はぁぁぁぁぁぁぁぁ。同じ空間で同じ空気を吸えることに絶対的感謝!
と、それはさておき、
「クレアちゃんに嫌われているわけではないってのは良かったんだけど……問題は他の子達なんだよなぁ……」
アイドルになります宣言からずっと続いている桜塚ガールズからの冷たい視線。
そして、その視線が今に至っては更にすさまじい。
まぁ、それも、仕方ないというか……。
私はため息を吐きながら、スタジオの壁に貼られている一枚の張り紙に視線を向ける。
それは、先週発表された六年生卒業公演のキャスティング。
そして、そこで発表されたのが、
――男役主演:立華クレア
――娘役主演:黒帳美夜
だったんだよね。
そりゃ『桜塚歌劇団に入らないでアイドルになりまーす』とか公言している奴がメインヒロインともなれば、面白くない人も大勢いるのは当然だ。
ひかりちゃんも私の親友という重要な役を、ちゃっかりゲットしてるしね。
なので──
「何であの二人が……」「親が桜塚のOGで優遇されているとか……」「親が桜塚に多額の献金をしているというのも聞いたわ」
──私たち二人に対して、在りもしない噂話に花を咲かせたくなるのも人の心というものだろう。

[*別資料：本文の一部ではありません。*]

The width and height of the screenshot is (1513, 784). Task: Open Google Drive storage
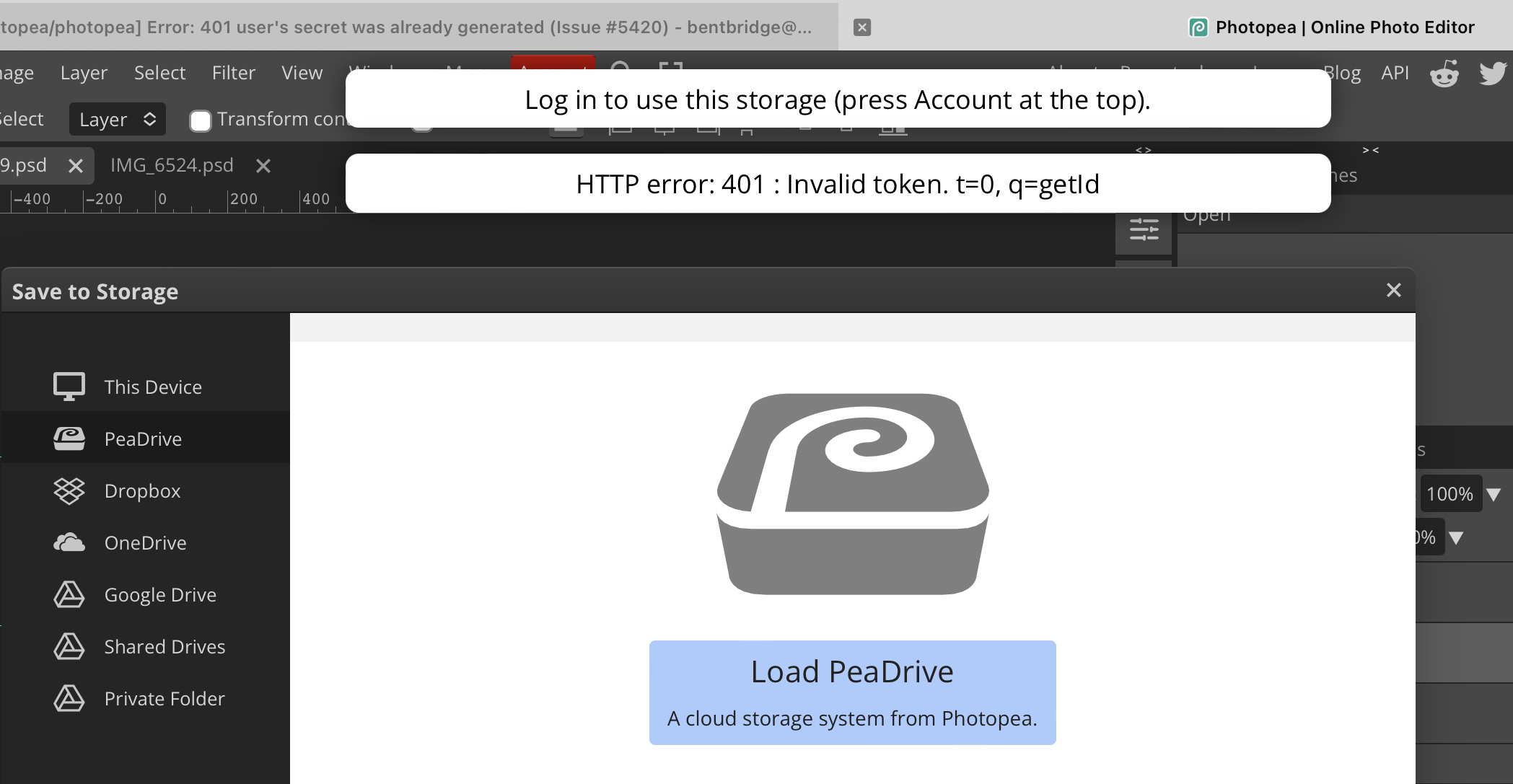point(160,594)
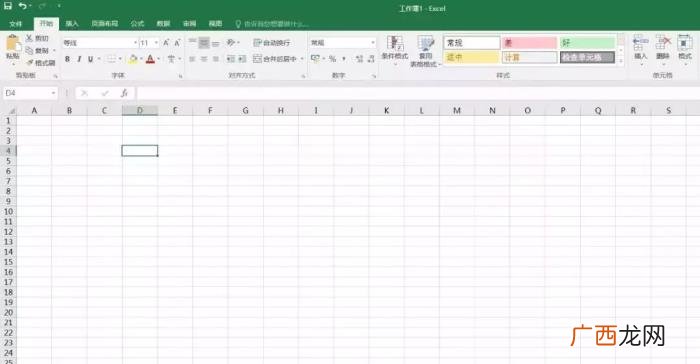The width and height of the screenshot is (700, 364).
Task: Click the Save icon in quick access toolbar
Action: [8, 6]
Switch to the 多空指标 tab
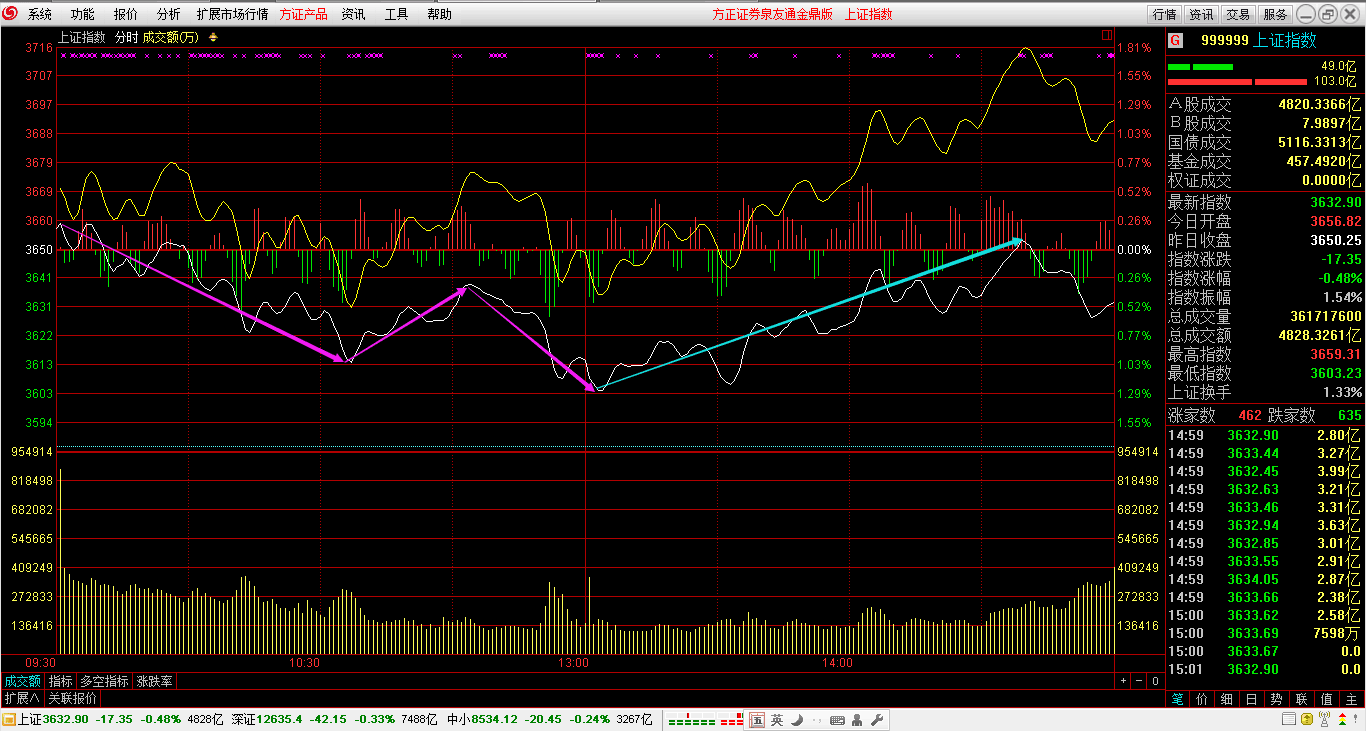 (x=105, y=681)
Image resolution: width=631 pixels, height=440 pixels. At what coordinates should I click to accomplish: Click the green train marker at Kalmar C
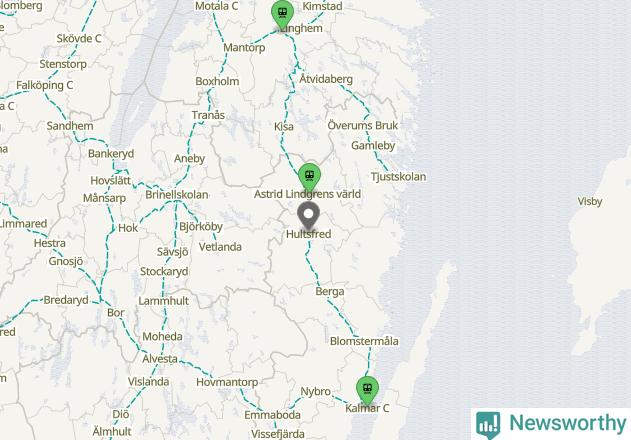point(367,390)
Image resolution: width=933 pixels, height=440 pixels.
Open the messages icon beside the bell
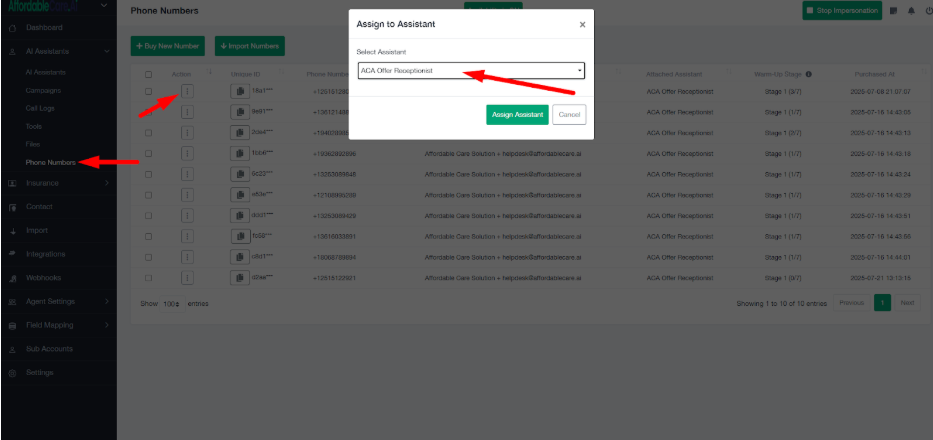(894, 11)
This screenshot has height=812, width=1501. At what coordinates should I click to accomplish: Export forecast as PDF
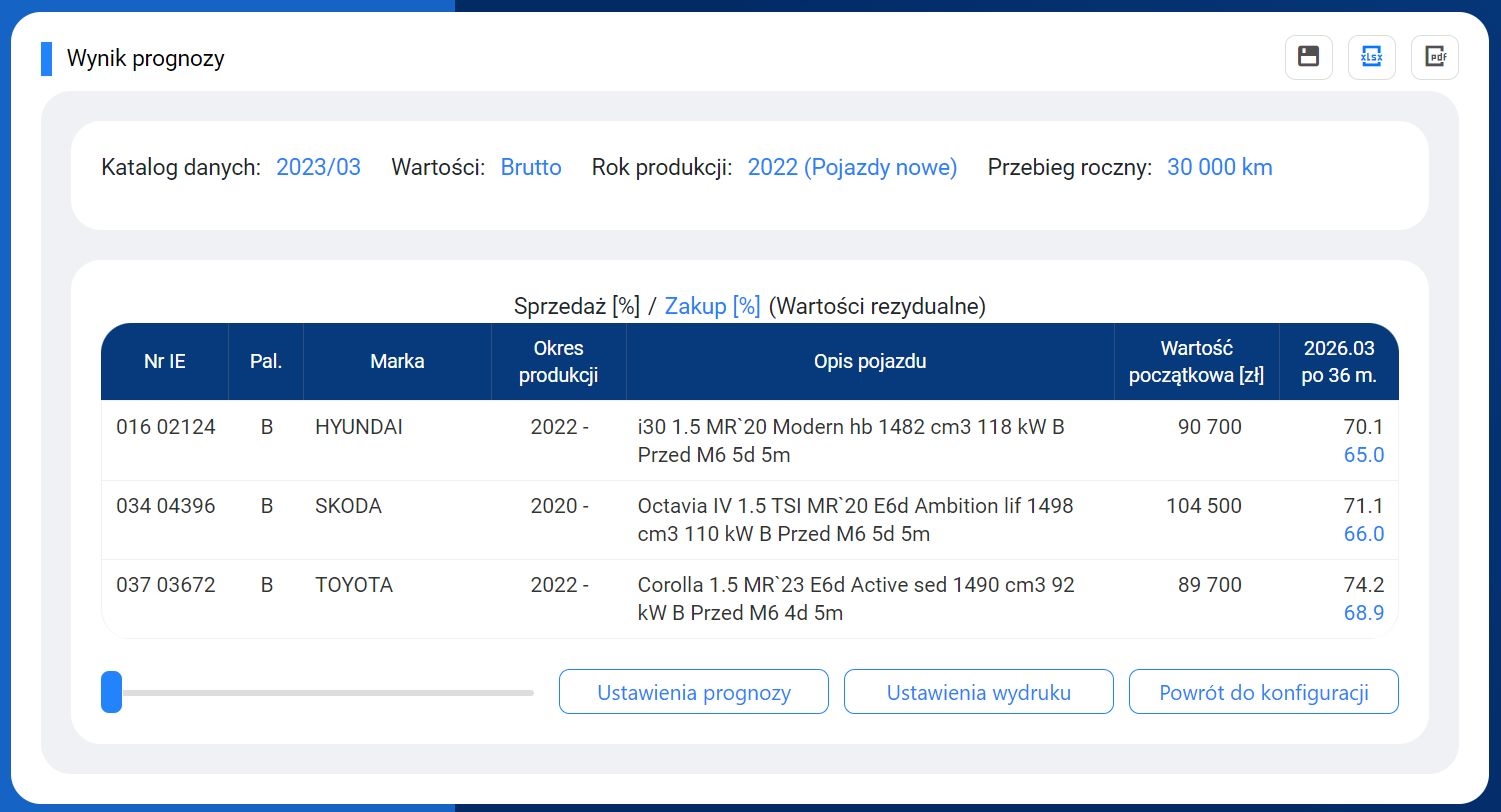[1434, 57]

特に声が大きいのが、今レッスン室の端で話している二人。
聞こえていないつもりなんだろうけどばっちり聞こえてますからね。
それにしても勿体ないなぁ。二人とも可愛いのに。アイドルの素質十分なのに。
そうやって負の感情に捕らわてれると、その可愛らしいお顔までマイナスに歪んできちゃうんだぞ?
と、何度直接注意しようと悩んだことか。
とはいえ、私も大人。子供相手に事を荒立てたりしない──つもりだったんだけどねぇ。
「ううう、美夜ちゃーん」
「うんうん、よしよし。怖くないよ~ひかりちゃん」
あの二人の言葉が聞こえてしまったのだろう。
柔軟体操を終えたひかりちゃんが、怯えて私の腕にすがり付いてくる。
おどおど私に頼り切ってる涙目のひかりちゃん可愛すぎる!
惚れてまうやろぉぉぉ!
ていうか、むしろ惚れている。
一万年と二千年と五億年前から愛しているわっ!
っとまたやってしまった、脳内暴走。
そんなんしている場合じゃなくて、私が言われる分には構わないけど、さすがにひかりちゃんにも被害が及ぶようなら黙っているわけにはいかない。
「ちょっとお灸でも据えてやろうかしらね」
と陰口をたたいている二人の所に向かおうかと思った、その時──。
「コネ? 賄賂? キミ達、桜塚を馬鹿にするのもいい加減にするんだ! ボクたちの目指す桜塚は、そんな姑息なやり方で役が貰える程、安い世界だと思っているのかい!?」
私の代わりに、その二人を一喝する声がレッスン室に響く。
声の主は、意外なことにクレアちゃんだった。
「今回、黒帳さんと日野さんがジュリエットと親友役に選ばれたのは、紛れもない実力だ! 普段のレッスンを見ていてそれすらも分からないようであれば、即刻この場から立ち去るといい!」
陰口を叩いていたレッスン仲間を、真剣な眼差しで断罪するクレアちゃん。
その姿は
【貴女の騎士姫】立華クレアちゃんそのものだった。